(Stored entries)

-- Opening Marker --

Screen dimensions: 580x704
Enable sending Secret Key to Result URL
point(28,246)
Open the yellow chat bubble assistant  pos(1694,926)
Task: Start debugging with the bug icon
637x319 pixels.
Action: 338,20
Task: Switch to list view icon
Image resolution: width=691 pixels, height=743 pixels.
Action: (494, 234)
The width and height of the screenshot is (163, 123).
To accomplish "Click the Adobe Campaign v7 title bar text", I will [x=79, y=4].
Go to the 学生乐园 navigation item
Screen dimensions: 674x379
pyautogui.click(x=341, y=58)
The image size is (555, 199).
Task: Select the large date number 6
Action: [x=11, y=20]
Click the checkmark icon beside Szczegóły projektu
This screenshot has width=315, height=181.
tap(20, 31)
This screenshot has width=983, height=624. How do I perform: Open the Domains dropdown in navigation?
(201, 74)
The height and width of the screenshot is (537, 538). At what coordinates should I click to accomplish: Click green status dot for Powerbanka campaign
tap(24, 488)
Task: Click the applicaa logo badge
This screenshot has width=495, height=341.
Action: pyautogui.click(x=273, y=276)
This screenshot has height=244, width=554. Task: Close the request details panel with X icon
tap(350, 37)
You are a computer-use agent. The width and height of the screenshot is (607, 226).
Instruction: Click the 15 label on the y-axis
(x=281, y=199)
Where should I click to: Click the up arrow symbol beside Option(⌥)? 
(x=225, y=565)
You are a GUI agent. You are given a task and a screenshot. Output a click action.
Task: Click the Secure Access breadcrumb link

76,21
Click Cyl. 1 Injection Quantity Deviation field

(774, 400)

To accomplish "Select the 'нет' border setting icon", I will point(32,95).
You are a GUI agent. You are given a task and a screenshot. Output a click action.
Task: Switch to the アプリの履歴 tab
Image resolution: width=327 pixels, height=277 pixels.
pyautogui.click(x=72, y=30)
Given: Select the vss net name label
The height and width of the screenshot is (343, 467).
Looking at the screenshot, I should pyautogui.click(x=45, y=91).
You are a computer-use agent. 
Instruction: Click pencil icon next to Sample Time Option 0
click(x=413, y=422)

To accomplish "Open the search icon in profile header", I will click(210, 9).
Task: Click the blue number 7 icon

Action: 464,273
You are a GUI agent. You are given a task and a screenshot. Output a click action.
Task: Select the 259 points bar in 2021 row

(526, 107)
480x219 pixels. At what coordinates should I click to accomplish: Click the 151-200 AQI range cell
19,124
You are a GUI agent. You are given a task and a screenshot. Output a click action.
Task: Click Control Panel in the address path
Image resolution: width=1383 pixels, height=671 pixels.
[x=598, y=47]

-- Closing Marker --

Lines from the one holding "Task: Switch to the アプリの履歴 tab" to the last line of the records: return these exactly, and only these.

THE COMPLETED TASK:
Task: Switch to the アプリの履歴 tab
Image resolution: width=327 pixels, height=277 pixels.
pyautogui.click(x=72, y=30)
Given: Select the vss net name label
The height and width of the screenshot is (343, 467).
Looking at the screenshot, I should pyautogui.click(x=45, y=91).
You are a computer-use agent. 
Instruction: Click pencil icon next to Sample Time Option 0
click(x=413, y=422)

To accomplish "Open the search icon in profile header", I will click(210, 9).
Task: Click the blue number 7 icon

Action: 464,273
You are a GUI agent. You are given a task and a screenshot. Output a click action.
Task: Select the 259 points bar in 2021 row

(526, 107)
480x219 pixels. At what coordinates should I click to accomplish: Click the 151-200 AQI range cell
19,124
You are a GUI agent. You are given a task and a screenshot. Output a click action.
Task: Click Control Panel in the address path
Image resolution: width=1383 pixels, height=671 pixels.
[x=598, y=47]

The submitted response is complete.